▶ [Exercise details]: All lines below must be repeated exactly, with the pictures omitted.

▶ [Record excerpts]:
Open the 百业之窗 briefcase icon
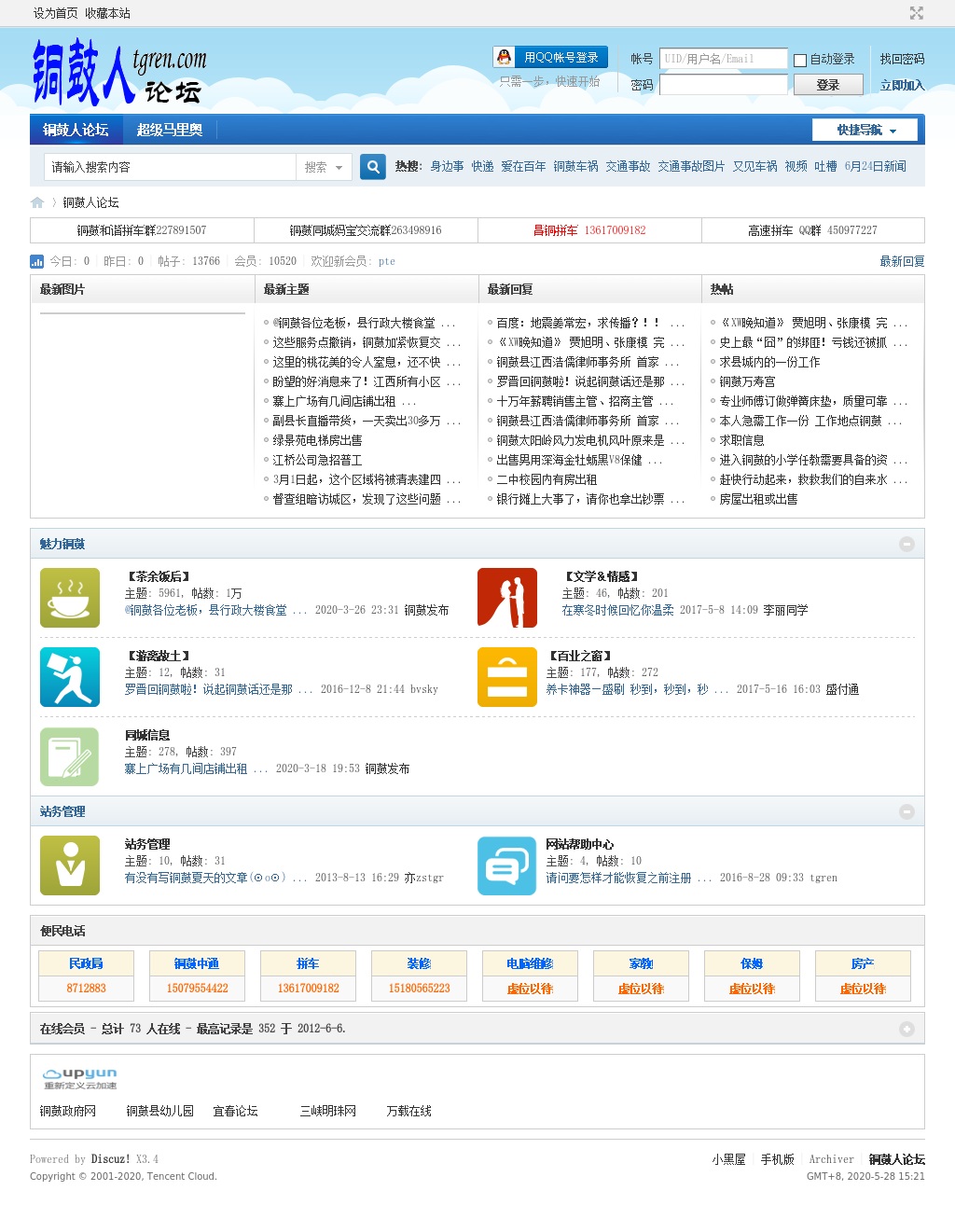 tap(506, 677)
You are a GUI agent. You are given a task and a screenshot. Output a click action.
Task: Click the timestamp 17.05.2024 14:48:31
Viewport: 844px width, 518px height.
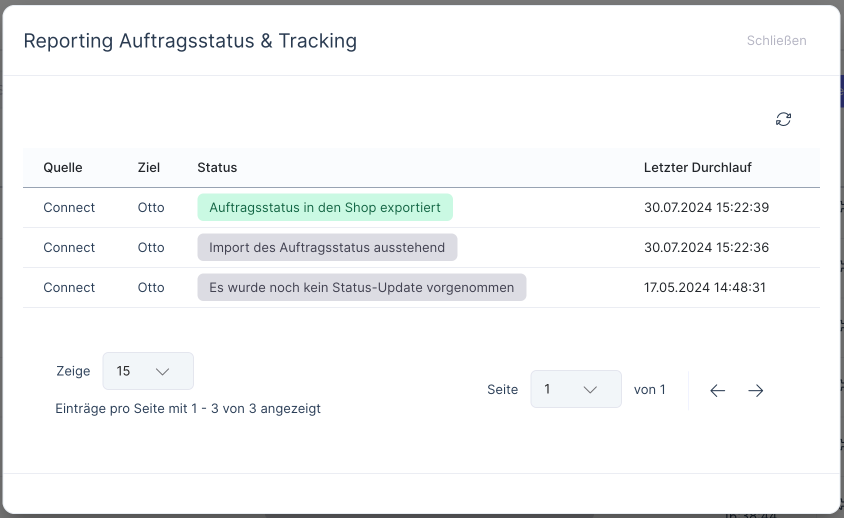pos(705,287)
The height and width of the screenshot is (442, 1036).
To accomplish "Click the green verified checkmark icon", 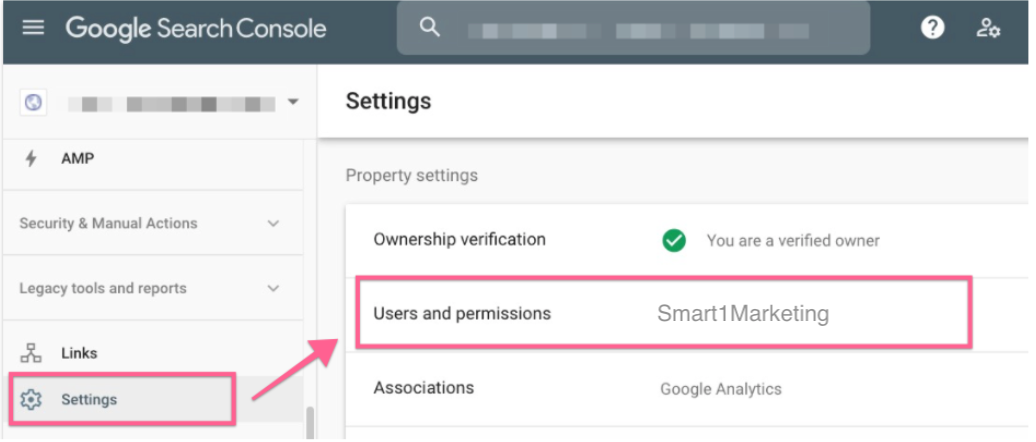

▶ [Exercise answer]:
Open the 百业之窗 briefcase icon
 tap(506, 677)
You are a GUI agent. You are given a task and a screenshot. Output a click action.
Task: Click the timestamp 17.05.2024 14:48:31
Viewport: 844px width, 518px height.
pos(705,287)
The height and width of the screenshot is (442, 1036).
To accomplish "Click the green verified checkmark icon", 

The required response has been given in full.